■ ACTIONS TO TAKE
1/ Answer these questions using the Session Four announcement, each answer on its own line marked like its question:
(a) How many tracks will Session Four have?
(b) By what date are participants asked to select their reading?
(c) In the Miramax description, what does the young boy want to become?
2/ Convert the entries starting at the line that contains "Click the copy image icon" and ending at the line that contains "pos(114,154)" into a Markdown table with the columns Number and Entry line, numbering each row and leaving out blank lines.

Greetings! Session Four will have three tracks that will run parallel at times, and intersect at others. Our range will include inquiry into the One Laptop Per Child (OLPC) initiative, a cross-cultural comparison of poverty through self-selected readings, and a personal narrative on poverty as seen through the movie, City of God. Descriptions for each is below.
Self Selected Readings
To facilitate the cross-cultural comparison of poverty we ask that you participate in the THIS POLL and select the reading that you would like to complete for November 13. You will be responsible for contributing to a “discussion” (we are still working on how we would like to frame this) based on your reading. Please select your reading by this Friday (10/30) so we have time to scan and send them to each of you.
City of God Viewing
As an attempt to infuse personal narrative into our discussions, we selected (based on feedback) City of God as an initial entry into this dimension of poverty. From the Miramax description:
“The streets of the world’s most notorious slum, Rio de Janeiro’s ‘City of God,’ are a place where combat photographers fear to tread, police rarely go, and residents are lucky if they live to the age of 20. In the midst of the oppressive crime and violence, a frail and scared young boy will grow up to discover that he can view the harsh realities of his surroundings with a different eye: the eye of an artist. In the face of impossible odds, his brave ambition to become a professional photographer becomes a window into his world … and ultimately his way out!”

■ EXCERPTED RECORDS
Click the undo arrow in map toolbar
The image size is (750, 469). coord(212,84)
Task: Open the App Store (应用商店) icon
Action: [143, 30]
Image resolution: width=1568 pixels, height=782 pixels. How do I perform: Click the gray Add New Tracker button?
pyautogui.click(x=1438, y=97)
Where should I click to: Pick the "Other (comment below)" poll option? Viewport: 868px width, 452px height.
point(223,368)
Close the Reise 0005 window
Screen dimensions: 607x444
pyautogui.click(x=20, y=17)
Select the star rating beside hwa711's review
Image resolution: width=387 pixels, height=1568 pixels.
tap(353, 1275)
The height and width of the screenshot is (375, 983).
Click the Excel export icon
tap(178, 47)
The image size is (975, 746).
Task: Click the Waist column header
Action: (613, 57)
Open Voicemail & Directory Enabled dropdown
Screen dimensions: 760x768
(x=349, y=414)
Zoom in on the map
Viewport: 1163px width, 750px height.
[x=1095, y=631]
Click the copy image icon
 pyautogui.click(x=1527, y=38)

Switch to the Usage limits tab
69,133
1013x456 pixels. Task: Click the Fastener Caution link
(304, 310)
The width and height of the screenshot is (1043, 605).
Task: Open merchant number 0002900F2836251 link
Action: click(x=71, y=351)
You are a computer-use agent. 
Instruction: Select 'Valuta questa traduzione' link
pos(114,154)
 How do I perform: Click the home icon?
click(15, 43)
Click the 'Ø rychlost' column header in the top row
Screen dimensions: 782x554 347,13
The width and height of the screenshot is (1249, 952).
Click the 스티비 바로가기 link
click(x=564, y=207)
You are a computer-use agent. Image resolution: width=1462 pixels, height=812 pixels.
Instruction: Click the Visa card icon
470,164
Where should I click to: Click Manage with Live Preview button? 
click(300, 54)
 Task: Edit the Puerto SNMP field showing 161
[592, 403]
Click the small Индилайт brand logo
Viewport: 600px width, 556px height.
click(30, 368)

■ TASK RESULTS
1/
(a) Three
(b) This Friday (10/30)
(c) A professional photographer

2/
| Number | Entry line |
|---|---|
| 1 | Click the copy image icon |
| 2 |  pyautogui.click(x=1527, y=38) |
| 3 | Switch to the Usage limits tab |
| 4 | 69,133 |
| 5 | 1013x456 pixels. Task: Click the Fastener Caution link |
| 6 | (304, 310) |
| 7 | The width and height of the screenshot is (1043, 605). |
| 8 | Task: Open merchant number 0002900F2836251 link |
| 9 | Action: click(x=71, y=351) |
| 10 | You are a computer-use agent.  |
| 11 | Instruction: Select 'Valuta questa traduzione' link |
| 12 | pos(114,154) |